----- Excerpted passage -----
She holds honorary doctor of letters degrees from the University of Bath and Middlebury College, Vermont, both awarded in 2002.

Sobel made her first foray into teaching at the University of Chicago as the Vare Writer-in-Residence in the winter of 2006. She taught a one-quarter seminar on science writing.

She served as a judge for the PEN/E. O. Wilson Literary Science Writing Award in 2012.

Sobel is the niece of journalist Ruth Gruber and the cousin of epidemiologist David Michaels.

==Legacy==
Asteroid 30935 Davasobel, discovered by Carolyn S. Shoemaker and David H. Levy, was named after her for her literary work in physics.

Sobel states that she is a chaser of solar eclipses and that "it's the closest thing to witnessing a miracle". As of August 2012 she had seen eight, and planned to see the November 2012 total solar eclipse in Australia.

==Publications==

- "Arthritis: What Works; Revolutionary Healing Approaches From An Unprecedented Nationwide Survey Of People With Arthritis" (1992)
----- Data records -----
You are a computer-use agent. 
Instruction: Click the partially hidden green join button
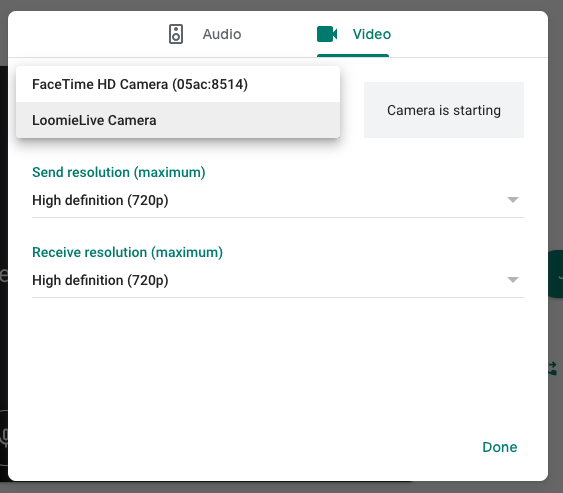point(555,274)
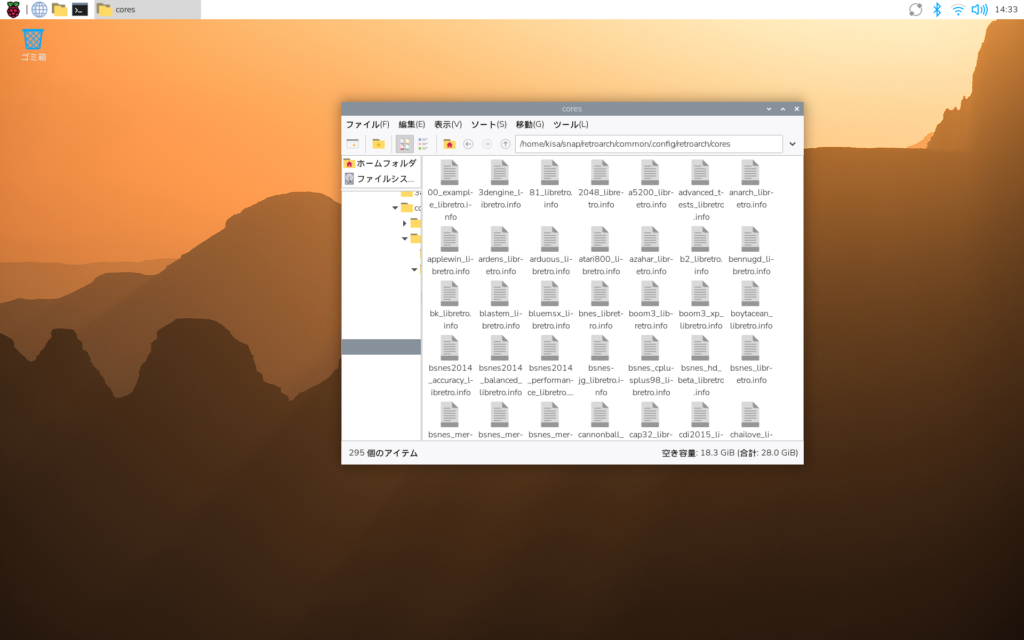Image resolution: width=1024 pixels, height=640 pixels.
Task: Go to home folder via toolbar icon
Action: (449, 144)
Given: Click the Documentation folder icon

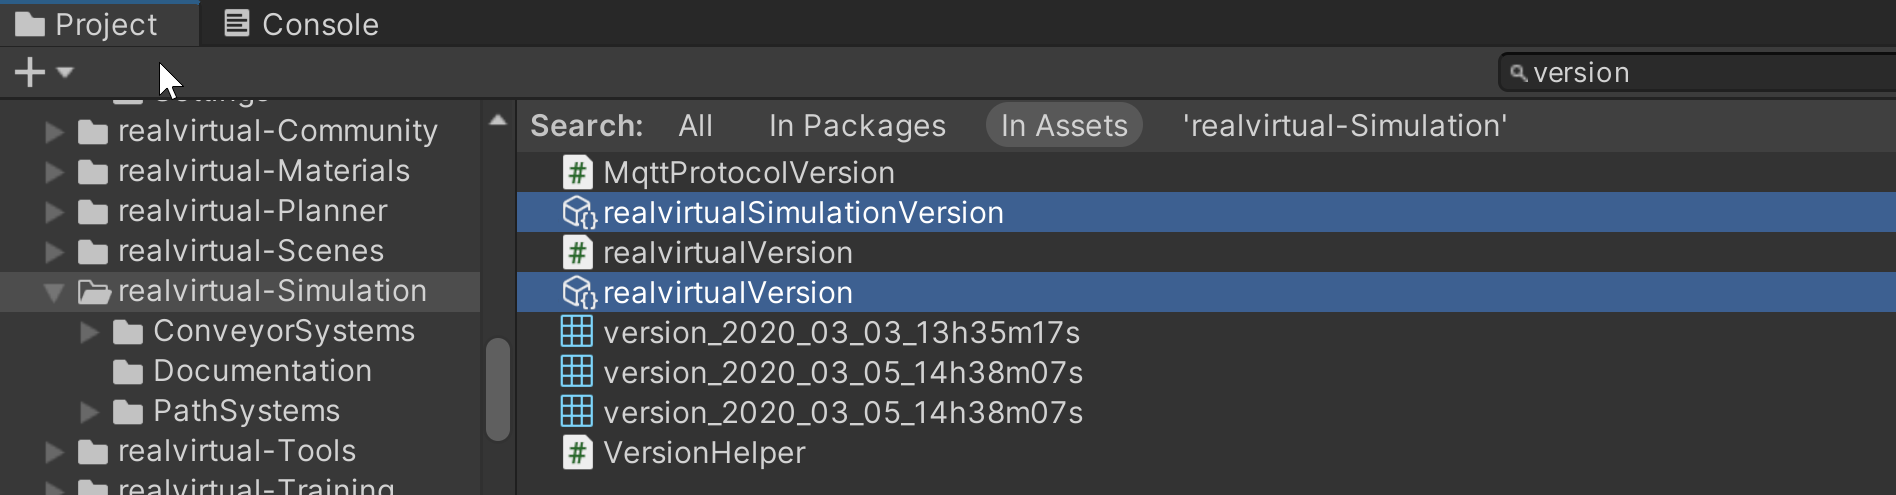Looking at the screenshot, I should [128, 372].
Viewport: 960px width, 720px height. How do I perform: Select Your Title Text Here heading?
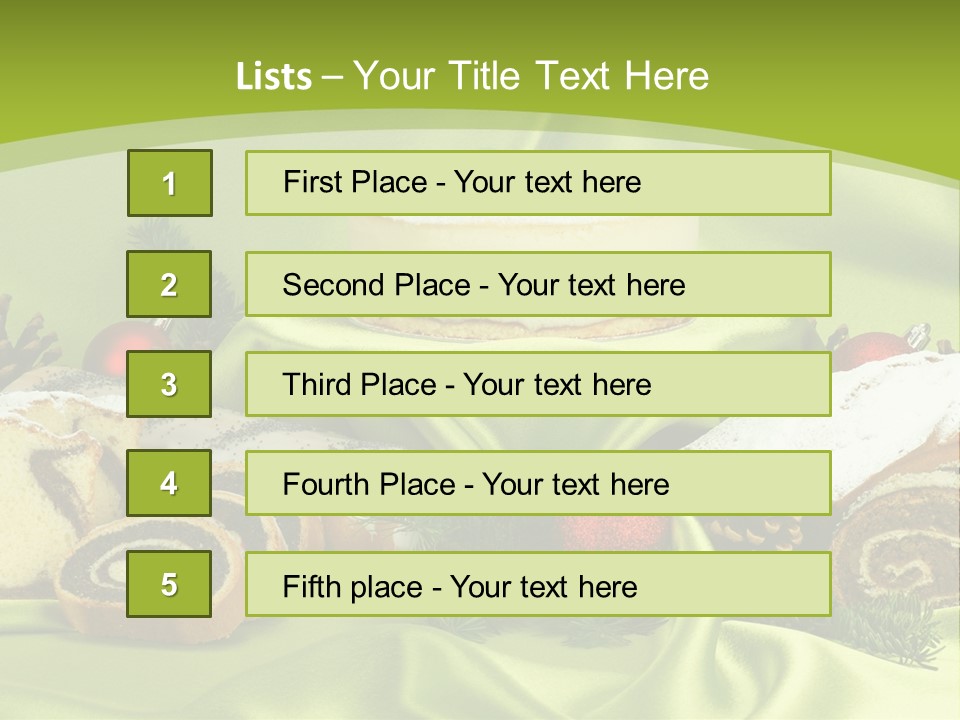pyautogui.click(x=531, y=76)
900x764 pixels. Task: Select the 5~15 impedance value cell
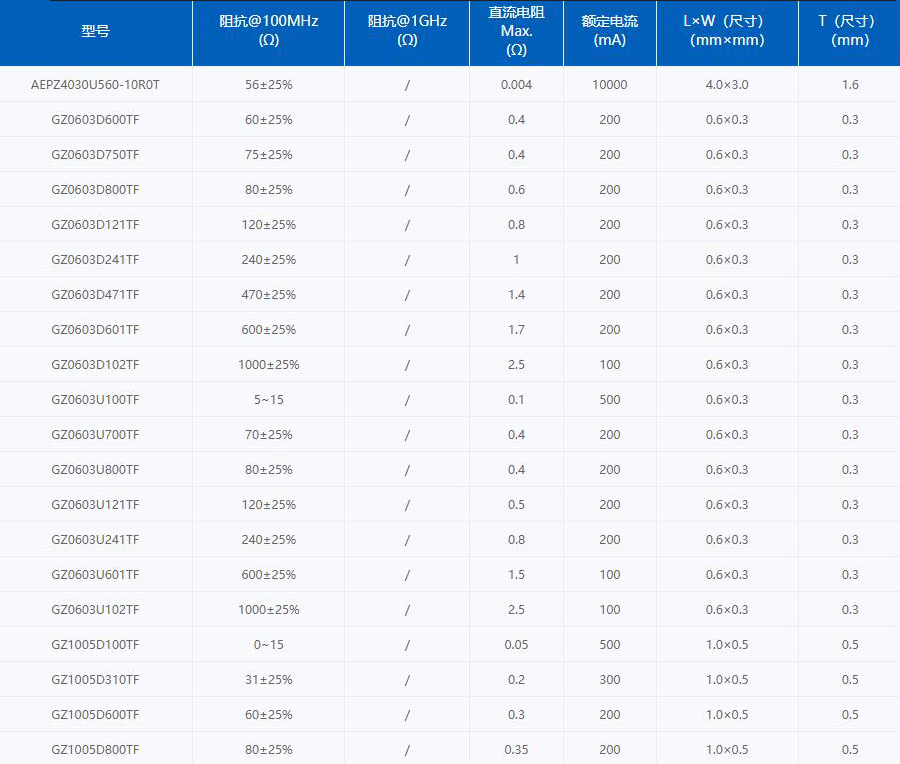click(x=268, y=400)
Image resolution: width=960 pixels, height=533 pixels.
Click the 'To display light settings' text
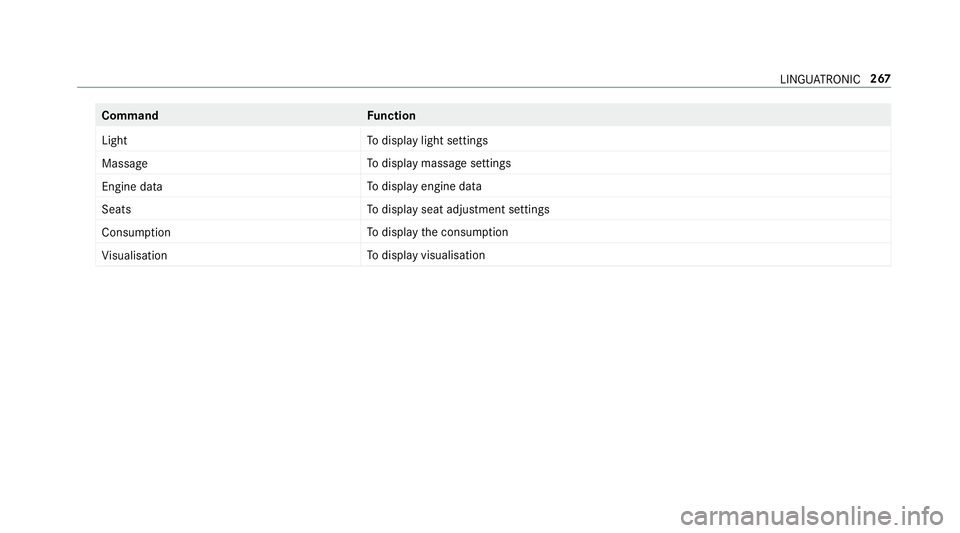(427, 141)
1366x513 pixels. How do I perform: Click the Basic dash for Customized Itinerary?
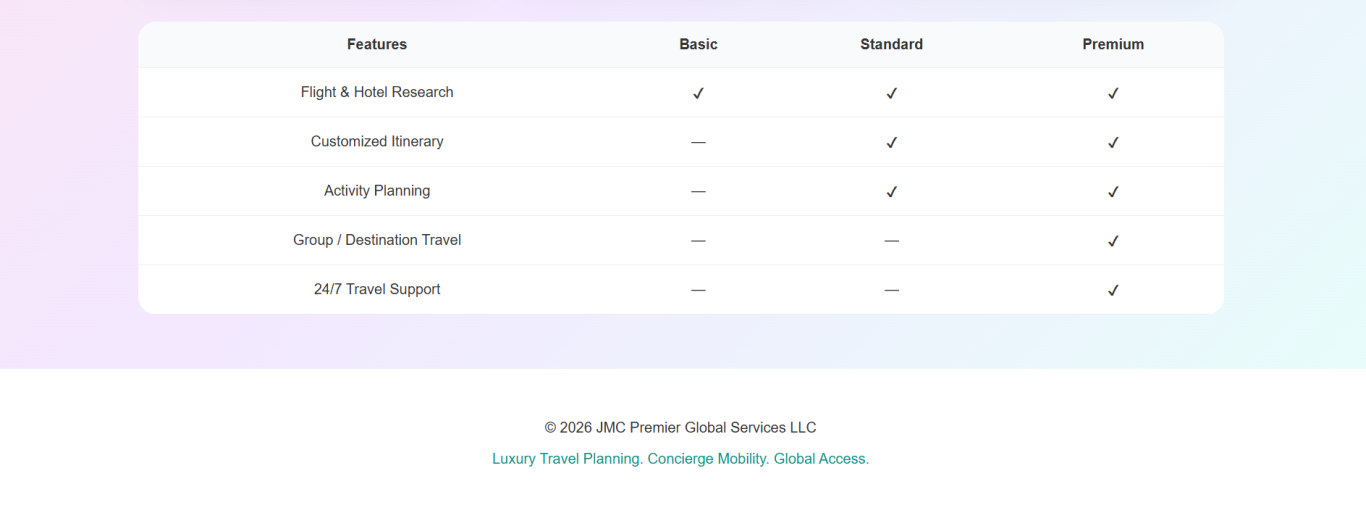(698, 142)
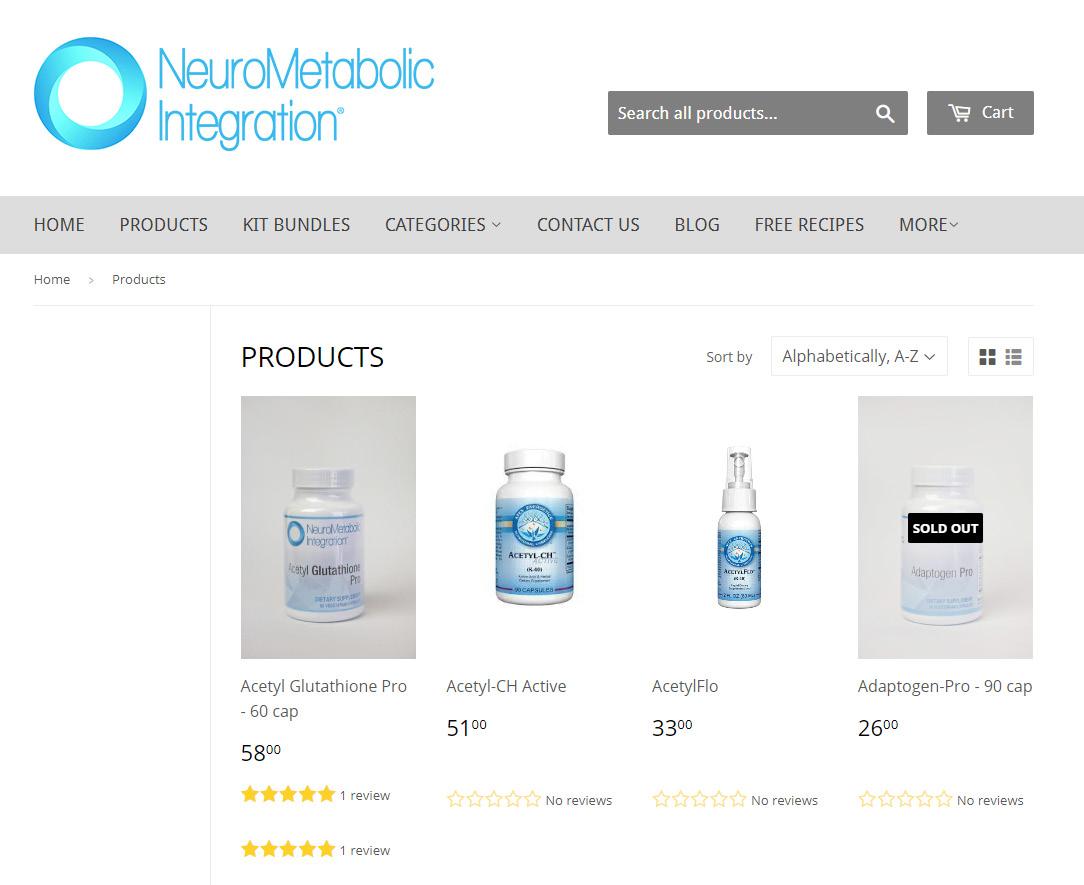Expand the CATEGORIES menu
The width and height of the screenshot is (1084, 885).
click(x=443, y=225)
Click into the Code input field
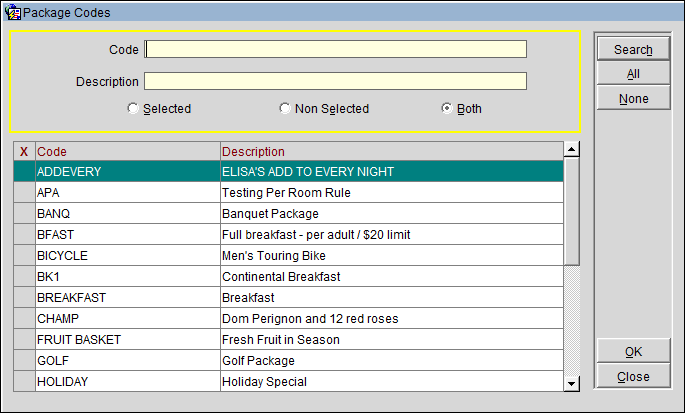This screenshot has width=685, height=413. (336, 50)
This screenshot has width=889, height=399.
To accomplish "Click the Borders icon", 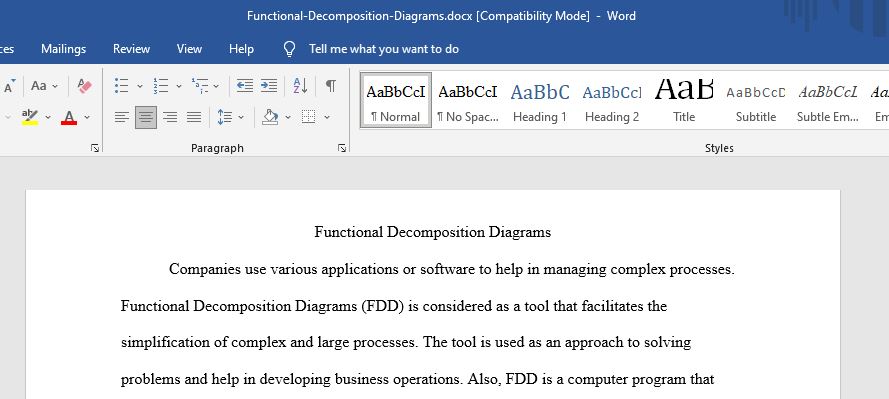I will pyautogui.click(x=308, y=117).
-----
## Complete the following
a - Translate this sentence from the Sobel excerpt into Spanish: "She served as a judge for the PEN/E. O. Wilson Literary Science Writing Award in 2012."
b - Reproduce the stretch of the Sobel excerpt from "Sobel made her" through "on science writing.".

## Solutions to the exercise
a - Fue jueza del PEN/E. O. Wilson Literary Science Writing Award en 2012.

b -
Sobel made her first foray into teaching at the University of Chicago as the Vare Writer-in-Residence in the winter of 2006. She taught a one-quarter seminar on science writing.